--- start of MATERIAL PROVIDED ---
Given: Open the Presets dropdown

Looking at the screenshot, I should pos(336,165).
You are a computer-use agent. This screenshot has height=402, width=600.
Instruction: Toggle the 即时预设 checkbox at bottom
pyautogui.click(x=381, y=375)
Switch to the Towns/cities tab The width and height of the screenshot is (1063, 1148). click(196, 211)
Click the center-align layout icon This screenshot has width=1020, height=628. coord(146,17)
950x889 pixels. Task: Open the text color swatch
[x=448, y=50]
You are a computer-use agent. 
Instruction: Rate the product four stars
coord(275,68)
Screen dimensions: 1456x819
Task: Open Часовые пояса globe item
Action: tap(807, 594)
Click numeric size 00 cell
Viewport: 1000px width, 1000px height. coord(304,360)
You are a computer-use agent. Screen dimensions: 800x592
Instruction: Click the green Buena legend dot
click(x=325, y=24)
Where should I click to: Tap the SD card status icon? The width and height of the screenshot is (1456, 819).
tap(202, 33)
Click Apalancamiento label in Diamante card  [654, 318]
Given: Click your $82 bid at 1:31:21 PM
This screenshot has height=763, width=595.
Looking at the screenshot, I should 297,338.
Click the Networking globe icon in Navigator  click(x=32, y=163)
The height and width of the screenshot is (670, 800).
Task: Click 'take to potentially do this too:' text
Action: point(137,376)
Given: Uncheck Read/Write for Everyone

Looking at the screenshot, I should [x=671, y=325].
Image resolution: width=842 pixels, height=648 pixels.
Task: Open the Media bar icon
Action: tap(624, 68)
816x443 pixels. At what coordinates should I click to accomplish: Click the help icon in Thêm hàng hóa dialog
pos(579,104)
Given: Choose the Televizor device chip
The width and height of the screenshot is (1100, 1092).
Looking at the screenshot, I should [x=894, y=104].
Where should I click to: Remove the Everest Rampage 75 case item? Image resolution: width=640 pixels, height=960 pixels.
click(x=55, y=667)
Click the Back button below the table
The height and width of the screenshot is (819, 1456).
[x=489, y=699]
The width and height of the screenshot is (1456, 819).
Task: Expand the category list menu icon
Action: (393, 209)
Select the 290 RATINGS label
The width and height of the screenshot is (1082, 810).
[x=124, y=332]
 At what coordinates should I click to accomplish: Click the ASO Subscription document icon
--- end of MATERIAL PROVIDED ---
__REQUIREMENT__. Copy out the lines of the data verbatim, from the line with "Given: Choose the Televizor device chip" through the last line of the data.

__REPLY TO THE TASK__.
Given: Choose the Televizor device chip
The width and height of the screenshot is (1100, 1092).
Looking at the screenshot, I should [x=894, y=104].
Where should I click to: Remove the Everest Rampage 75 case item? Image resolution: width=640 pixels, height=960 pixels.
click(x=55, y=667)
Click the Back button below the table
The height and width of the screenshot is (819, 1456).
[x=489, y=699]
The width and height of the screenshot is (1456, 819).
Task: Expand the category list menu icon
Action: (393, 209)
Select the 290 RATINGS label
The width and height of the screenshot is (1082, 810).
[x=124, y=332]
 At what coordinates should I click to accomplish: Click the ASO Subscription document icon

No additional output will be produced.